When Truly Plaice's mother was pregnant, the town of Aberdeen joined together in betting how record-breakingly huge the baby boy would ultimately be. The girl who proved to be Truly paid the price of her enormity; her father blamed her for her mother's death in childbirth and was totally ill-equipped to raise either this giant child or her polar opposite sister Serena Jane, the epitome of feminine perfection. When he, too, relinquishes his increasingly tenuous grip on life, Truly and Serena Jane are separated--Serena Jane to live a life of privilege and Truly to live on the outskirts of town, the subject of constant abuse and humiliation at the hands of her peers.

Serena Jane's beauty proves to be her greatest blessing and her biggest curse, for it makes her the obsession of classmate Bob Bob Morgan, the youngest in a line of doctors for generations. Though they have long been the pillars of the community, the earliest Morgan married the town witch, Tabitha Dyerson, and the location of her fabled shadow book--containing mysterious secrets for healing and darker powers--has been the subject of town gossip ever since. Bob Bob Morgan, one of Truly's biggest tormentors, does the unthinkable to claim the prize of Serena Jane, and changes the destiny of all Aberdeen forever.

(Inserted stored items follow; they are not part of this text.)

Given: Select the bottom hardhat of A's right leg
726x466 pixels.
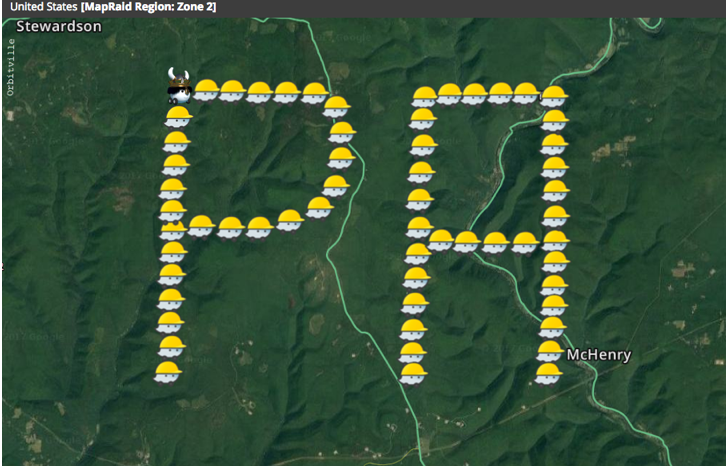Looking at the screenshot, I should [x=547, y=374].
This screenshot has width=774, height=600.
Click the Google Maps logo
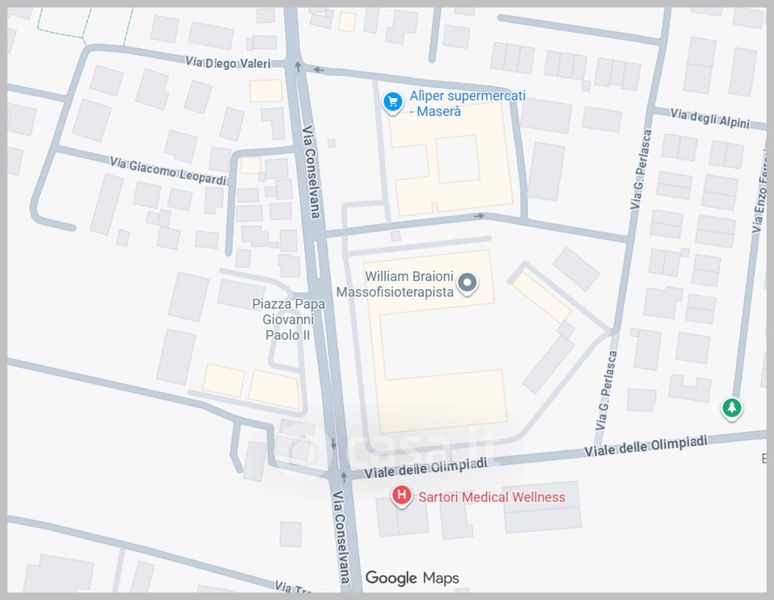click(412, 578)
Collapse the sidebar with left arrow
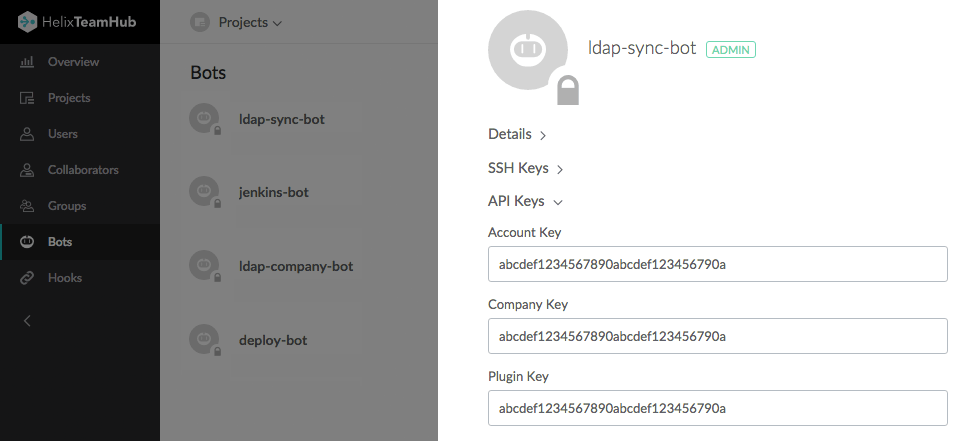The image size is (965, 441). 27,321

It is only when Truly finds her calling--the ability to heal illness with herbs and naturopathic techniques,hidden within the folds of Robert Morgan's family quilt, that she begins to regain control over her life and herself. Unearthed family secrets, however, will lead to the kind of betrayal that eventually break the Morgan family apart forever, but Truly's reckoning with her own demons allows for both an uprooting of Aberdeen County, and the possibility of love in unexpected places.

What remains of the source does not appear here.